Problem – What you need to produce from the material below is an exact transcription of the lines from the one with "Viewport: 590px width, 400px height." through the one with "This screenshot has width=1568, height=698.", both included, and no other line.

Material provided –
-- Opening Marker --

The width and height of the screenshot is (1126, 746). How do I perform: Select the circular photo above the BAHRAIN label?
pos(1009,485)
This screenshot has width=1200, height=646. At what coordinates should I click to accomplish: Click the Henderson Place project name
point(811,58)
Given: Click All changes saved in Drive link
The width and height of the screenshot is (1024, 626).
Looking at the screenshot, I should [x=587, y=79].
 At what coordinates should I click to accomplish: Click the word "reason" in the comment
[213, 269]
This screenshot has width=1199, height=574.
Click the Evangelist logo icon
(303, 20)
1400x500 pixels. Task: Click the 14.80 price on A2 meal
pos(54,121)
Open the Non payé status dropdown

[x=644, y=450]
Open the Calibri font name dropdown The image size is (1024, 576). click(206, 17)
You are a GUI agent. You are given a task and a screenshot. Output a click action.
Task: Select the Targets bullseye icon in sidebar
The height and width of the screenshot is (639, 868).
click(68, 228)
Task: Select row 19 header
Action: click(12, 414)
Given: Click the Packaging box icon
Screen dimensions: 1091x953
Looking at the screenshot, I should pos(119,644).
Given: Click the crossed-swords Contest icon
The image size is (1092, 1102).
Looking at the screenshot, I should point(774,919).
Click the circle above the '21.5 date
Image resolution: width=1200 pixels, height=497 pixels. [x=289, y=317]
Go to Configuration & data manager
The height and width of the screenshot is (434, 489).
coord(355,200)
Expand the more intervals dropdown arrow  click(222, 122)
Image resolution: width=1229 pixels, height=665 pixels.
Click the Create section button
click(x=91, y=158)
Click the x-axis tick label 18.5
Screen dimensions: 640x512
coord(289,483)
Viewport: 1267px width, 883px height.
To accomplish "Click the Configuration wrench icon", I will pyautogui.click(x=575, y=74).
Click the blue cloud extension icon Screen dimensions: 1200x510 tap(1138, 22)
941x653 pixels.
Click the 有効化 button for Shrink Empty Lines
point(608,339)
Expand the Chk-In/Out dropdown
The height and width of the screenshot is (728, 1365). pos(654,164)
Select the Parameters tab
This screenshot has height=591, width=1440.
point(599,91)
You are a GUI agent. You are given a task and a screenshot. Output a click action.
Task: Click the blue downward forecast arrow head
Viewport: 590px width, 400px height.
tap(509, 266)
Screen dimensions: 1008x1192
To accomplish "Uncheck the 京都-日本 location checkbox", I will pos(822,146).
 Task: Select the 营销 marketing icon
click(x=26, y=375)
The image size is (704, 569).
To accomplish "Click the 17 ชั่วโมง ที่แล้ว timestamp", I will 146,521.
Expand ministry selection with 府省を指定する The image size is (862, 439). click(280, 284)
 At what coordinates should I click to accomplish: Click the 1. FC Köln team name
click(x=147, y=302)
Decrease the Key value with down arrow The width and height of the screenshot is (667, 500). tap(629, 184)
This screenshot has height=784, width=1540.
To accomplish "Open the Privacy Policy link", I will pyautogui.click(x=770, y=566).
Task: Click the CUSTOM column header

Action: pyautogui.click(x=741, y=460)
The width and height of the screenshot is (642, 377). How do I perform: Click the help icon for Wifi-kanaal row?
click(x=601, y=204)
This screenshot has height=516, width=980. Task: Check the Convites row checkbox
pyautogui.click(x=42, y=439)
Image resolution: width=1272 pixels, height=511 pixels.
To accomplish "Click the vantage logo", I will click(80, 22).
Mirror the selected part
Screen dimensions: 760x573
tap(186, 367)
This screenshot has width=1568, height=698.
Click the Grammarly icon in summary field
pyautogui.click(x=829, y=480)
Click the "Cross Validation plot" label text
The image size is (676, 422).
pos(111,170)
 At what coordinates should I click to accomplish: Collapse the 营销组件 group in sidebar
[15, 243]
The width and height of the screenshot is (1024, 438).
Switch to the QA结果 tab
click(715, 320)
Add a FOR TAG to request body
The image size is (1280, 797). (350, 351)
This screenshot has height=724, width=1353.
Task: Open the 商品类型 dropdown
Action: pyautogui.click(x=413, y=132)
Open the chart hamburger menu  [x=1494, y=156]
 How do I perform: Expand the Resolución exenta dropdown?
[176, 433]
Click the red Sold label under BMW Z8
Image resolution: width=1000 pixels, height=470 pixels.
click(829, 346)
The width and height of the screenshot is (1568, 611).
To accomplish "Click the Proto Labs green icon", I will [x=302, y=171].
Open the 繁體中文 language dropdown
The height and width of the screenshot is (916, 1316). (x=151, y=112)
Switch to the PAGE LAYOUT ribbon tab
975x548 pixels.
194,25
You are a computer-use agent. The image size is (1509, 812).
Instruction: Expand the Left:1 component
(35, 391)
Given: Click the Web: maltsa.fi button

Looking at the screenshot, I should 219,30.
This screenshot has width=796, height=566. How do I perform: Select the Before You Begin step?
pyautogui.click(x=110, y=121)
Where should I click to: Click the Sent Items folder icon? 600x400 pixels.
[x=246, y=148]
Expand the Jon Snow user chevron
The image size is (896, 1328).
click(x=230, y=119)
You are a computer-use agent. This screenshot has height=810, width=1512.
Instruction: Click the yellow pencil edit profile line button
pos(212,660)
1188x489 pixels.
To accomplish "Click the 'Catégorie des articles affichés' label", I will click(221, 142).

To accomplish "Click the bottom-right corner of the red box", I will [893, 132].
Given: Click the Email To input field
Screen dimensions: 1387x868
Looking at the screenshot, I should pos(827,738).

-- Closing Marker --

Task result –
Viewport: 590px width, 400px height.
tap(509, 266)
Screen dimensions: 1008x1192
To accomplish "Uncheck the 京都-日本 location checkbox", I will pos(822,146).
 Task: Select the 营销 marketing icon
click(x=26, y=375)
The image size is (704, 569).
To accomplish "Click the 17 ชั่วโมง ที่แล้ว timestamp", I will 146,521.
Expand ministry selection with 府省を指定する The image size is (862, 439). click(280, 284)
 At what coordinates should I click to accomplish: Click the 1. FC Köln team name
click(x=147, y=302)
Decrease the Key value with down arrow The width and height of the screenshot is (667, 500). tap(629, 184)
This screenshot has height=784, width=1540.
To accomplish "Open the Privacy Policy link", I will pyautogui.click(x=770, y=566).
Task: Click the CUSTOM column header

Action: pyautogui.click(x=741, y=460)
The width and height of the screenshot is (642, 377). How do I perform: Click the help icon for Wifi-kanaal row?
click(x=601, y=204)
This screenshot has height=516, width=980. Task: Check the Convites row checkbox
pyautogui.click(x=42, y=439)
Image resolution: width=1272 pixels, height=511 pixels.
To accomplish "Click the vantage logo", I will click(80, 22).
Mirror the selected part
Screen dimensions: 760x573
tap(186, 367)
This screenshot has width=1568, height=698.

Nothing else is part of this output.